Extracted data entries:
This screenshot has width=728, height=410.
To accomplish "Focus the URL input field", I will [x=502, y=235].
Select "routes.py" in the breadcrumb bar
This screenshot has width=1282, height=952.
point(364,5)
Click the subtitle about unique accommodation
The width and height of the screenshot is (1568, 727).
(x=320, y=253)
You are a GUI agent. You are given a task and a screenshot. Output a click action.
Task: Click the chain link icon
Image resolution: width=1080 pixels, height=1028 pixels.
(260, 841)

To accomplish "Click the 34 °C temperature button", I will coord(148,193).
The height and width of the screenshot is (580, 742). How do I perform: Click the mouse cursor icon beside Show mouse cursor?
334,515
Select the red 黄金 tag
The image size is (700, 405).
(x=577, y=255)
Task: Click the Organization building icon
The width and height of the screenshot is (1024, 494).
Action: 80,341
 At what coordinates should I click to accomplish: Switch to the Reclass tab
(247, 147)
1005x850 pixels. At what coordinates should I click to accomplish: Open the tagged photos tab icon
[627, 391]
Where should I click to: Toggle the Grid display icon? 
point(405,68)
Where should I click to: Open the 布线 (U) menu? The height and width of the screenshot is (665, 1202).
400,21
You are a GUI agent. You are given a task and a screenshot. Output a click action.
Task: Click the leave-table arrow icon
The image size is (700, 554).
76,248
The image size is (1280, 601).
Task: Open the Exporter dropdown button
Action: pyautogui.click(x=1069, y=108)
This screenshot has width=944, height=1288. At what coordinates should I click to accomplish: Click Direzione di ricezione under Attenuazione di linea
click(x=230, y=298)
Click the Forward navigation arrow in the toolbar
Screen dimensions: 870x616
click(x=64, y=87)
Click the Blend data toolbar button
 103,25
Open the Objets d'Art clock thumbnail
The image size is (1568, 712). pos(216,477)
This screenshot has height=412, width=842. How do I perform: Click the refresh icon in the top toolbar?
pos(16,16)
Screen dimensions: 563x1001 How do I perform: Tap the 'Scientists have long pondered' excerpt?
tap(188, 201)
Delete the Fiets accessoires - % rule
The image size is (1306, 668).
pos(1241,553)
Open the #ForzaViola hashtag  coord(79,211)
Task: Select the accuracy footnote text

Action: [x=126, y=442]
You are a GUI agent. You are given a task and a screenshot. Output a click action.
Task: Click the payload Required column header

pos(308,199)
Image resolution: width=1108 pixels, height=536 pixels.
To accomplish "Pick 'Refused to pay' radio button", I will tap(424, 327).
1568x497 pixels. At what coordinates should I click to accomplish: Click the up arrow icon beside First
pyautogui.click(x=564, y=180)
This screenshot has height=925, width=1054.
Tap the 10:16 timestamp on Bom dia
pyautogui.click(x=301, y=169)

- Task brief
Your answer should be each line from the entries that includes the string "will".

- Result below
To accomplish "Focus the URL input field", I will [x=502, y=235].
To accomplish "Click the 34 °C temperature button", I will coord(148,193).
To accomplish "Pick 'Refused to pay' radio button", I will tap(424, 327).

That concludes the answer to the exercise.